Top of Excerpted records

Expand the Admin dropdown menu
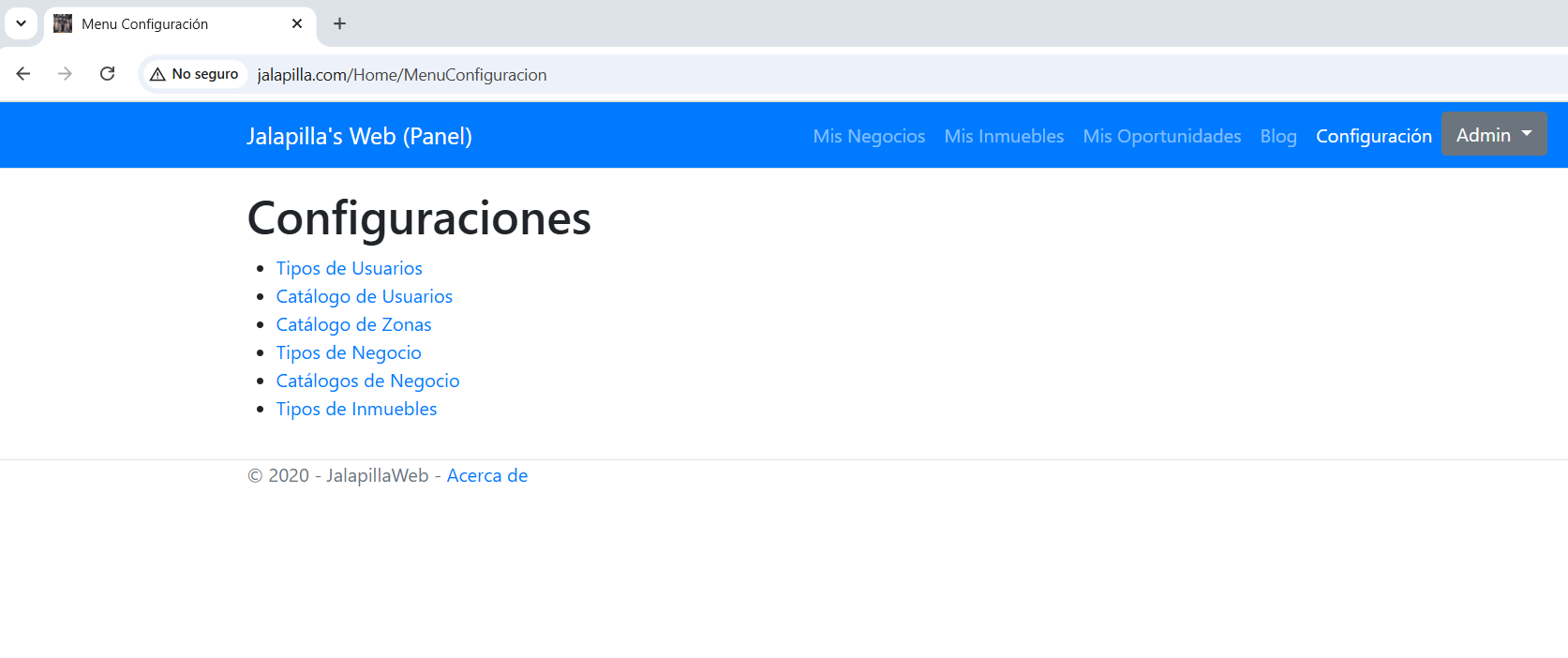Screen dimensions: 1568x658 1493,135
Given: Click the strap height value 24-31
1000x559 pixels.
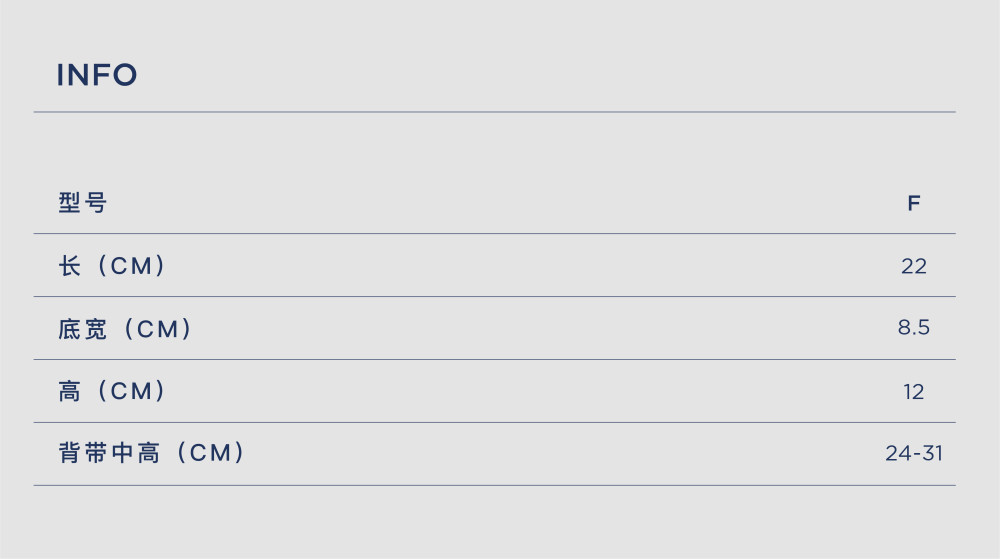Looking at the screenshot, I should pos(914,453).

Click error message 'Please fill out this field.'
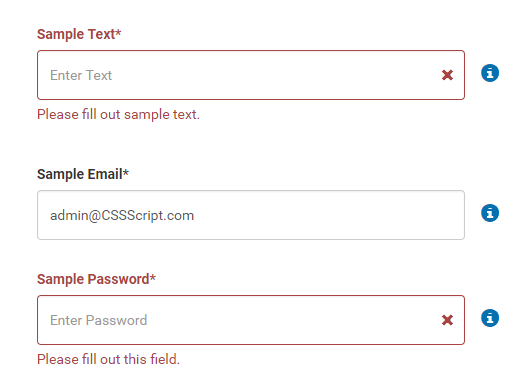108,359
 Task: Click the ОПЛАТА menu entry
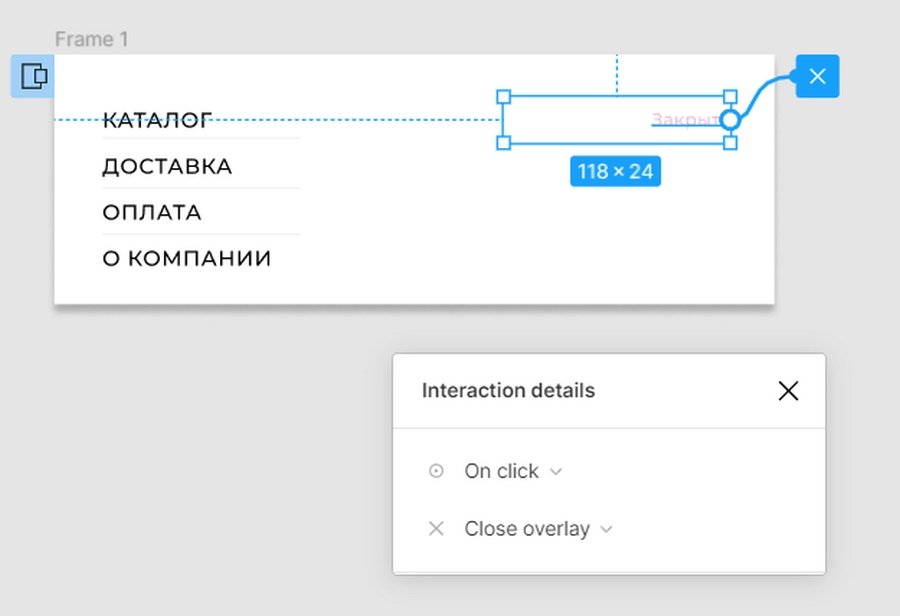click(152, 212)
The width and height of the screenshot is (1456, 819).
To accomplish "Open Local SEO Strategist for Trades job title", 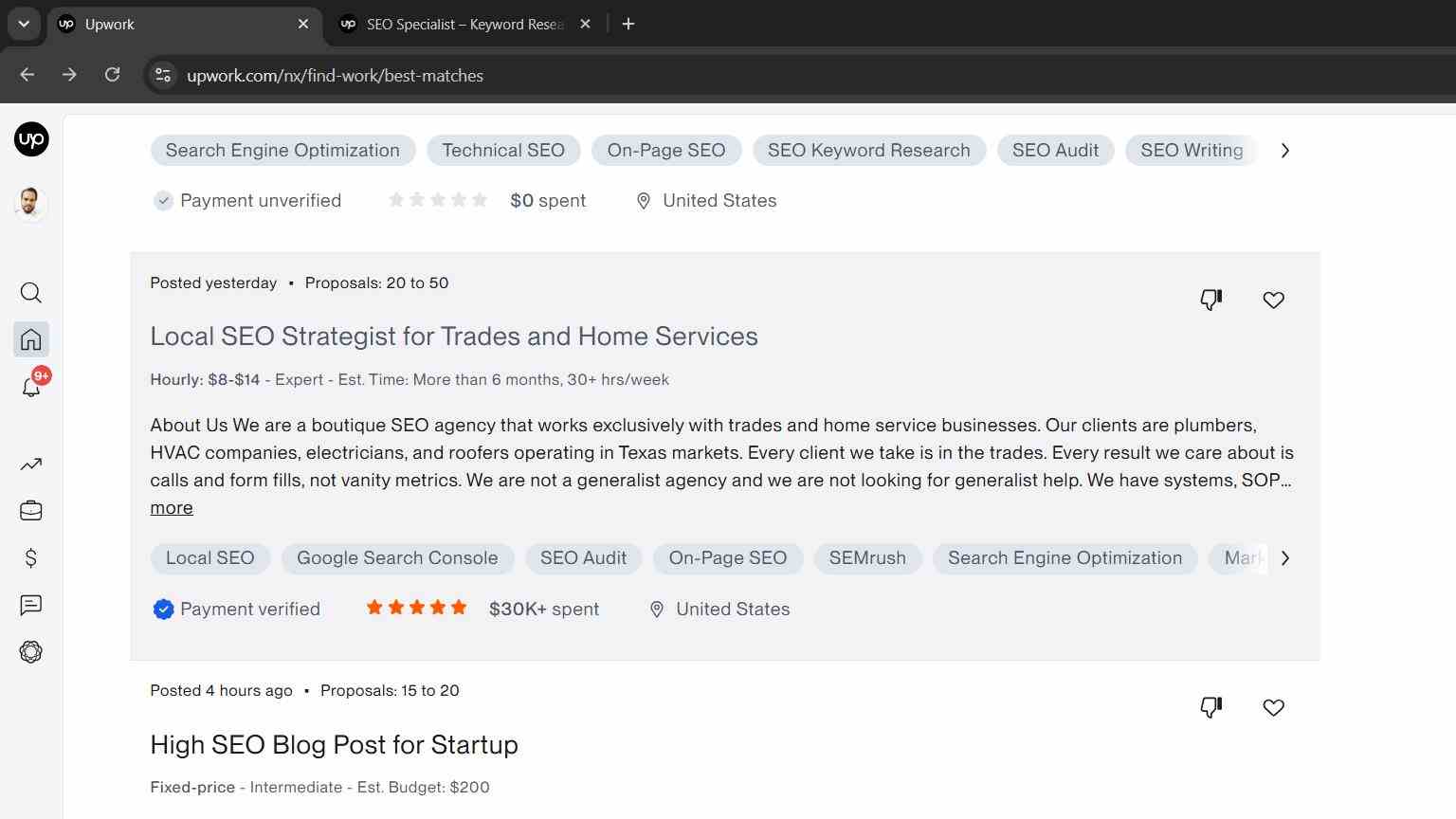I will point(454,337).
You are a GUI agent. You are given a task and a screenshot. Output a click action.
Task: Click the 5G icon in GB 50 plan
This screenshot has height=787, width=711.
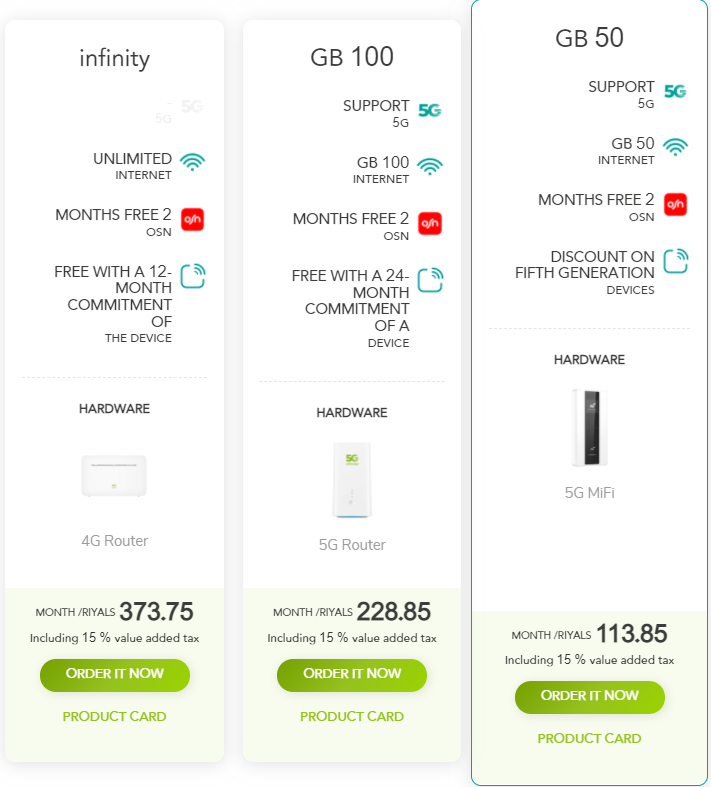[x=675, y=91]
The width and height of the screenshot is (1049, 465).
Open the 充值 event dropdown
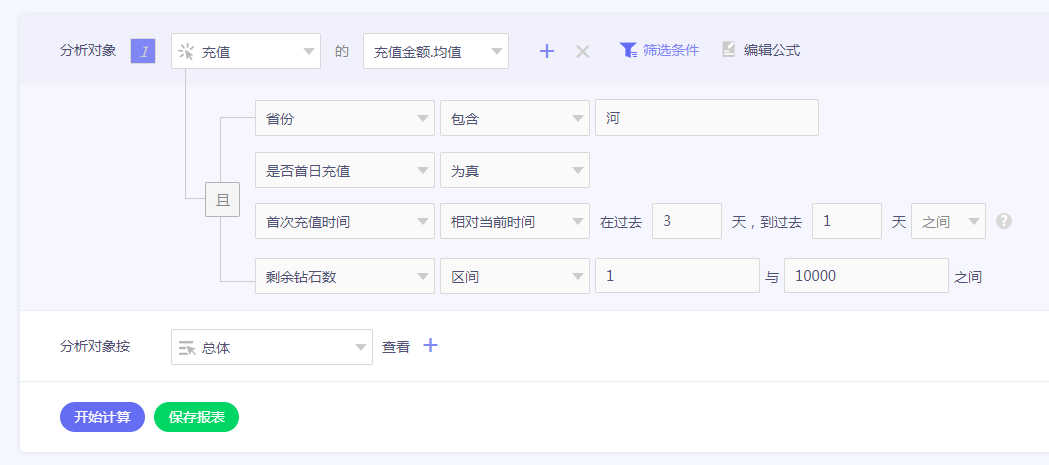click(x=246, y=51)
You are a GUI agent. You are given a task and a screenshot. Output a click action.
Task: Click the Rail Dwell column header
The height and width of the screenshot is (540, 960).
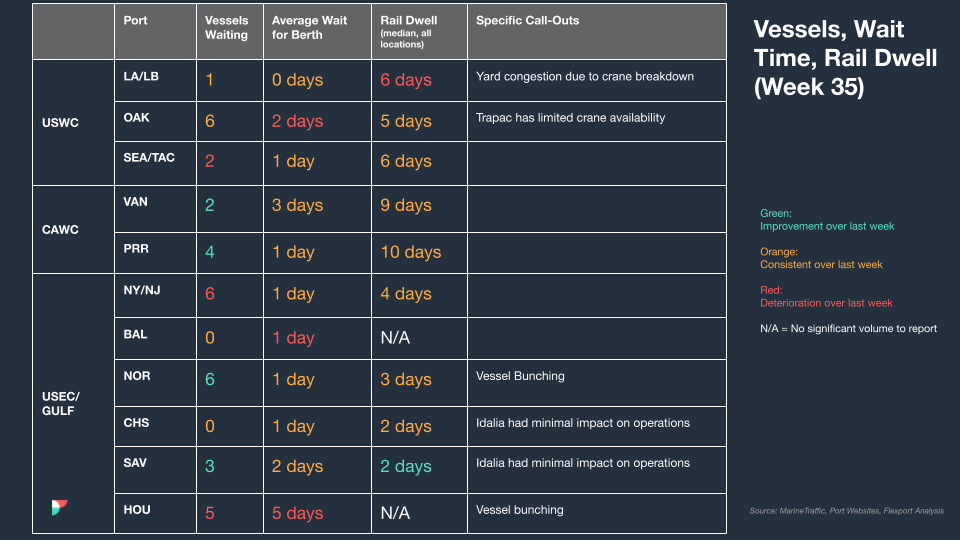click(x=408, y=31)
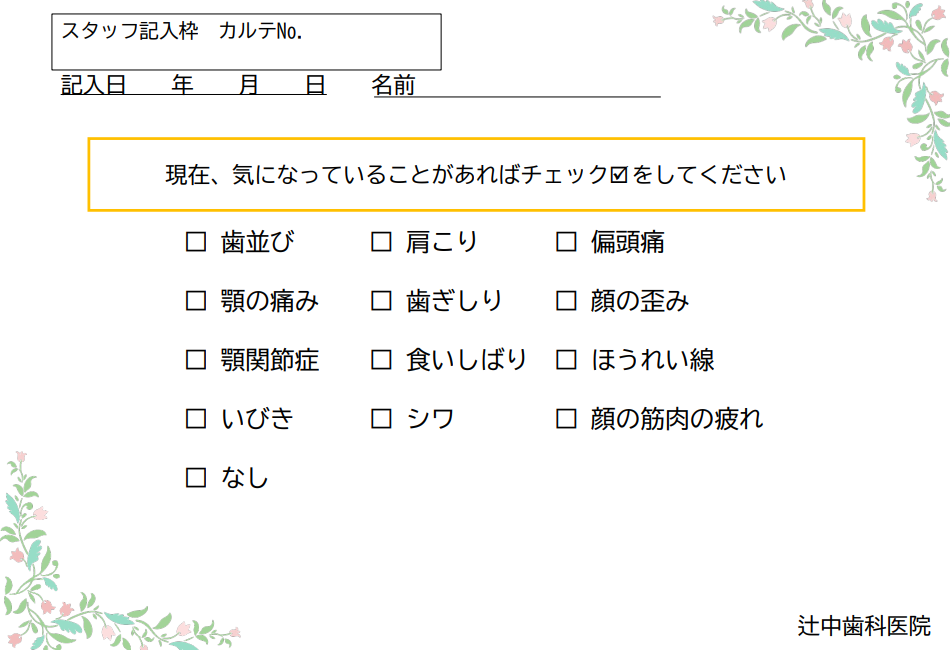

Bottom of Excerpted records

__Exercise objective__. Once the line holding "Task: Click the 5G icon in GB 50 plan" is found, copy it and each later line exactly through the end of the data, leaving out the pictures.

__Result of the task__.
Task: Click the 5G icon in GB 50 plan
This screenshot has height=787, width=711.
[x=675, y=91]
The width and height of the screenshot is (1049, 465).
Open the 充值 event dropdown
click(x=246, y=51)
You are a GUI agent. You are given a task and a screenshot. Output a click action.
Task: Click the Rail Dwell column header
The height and width of the screenshot is (540, 960).
click(x=408, y=31)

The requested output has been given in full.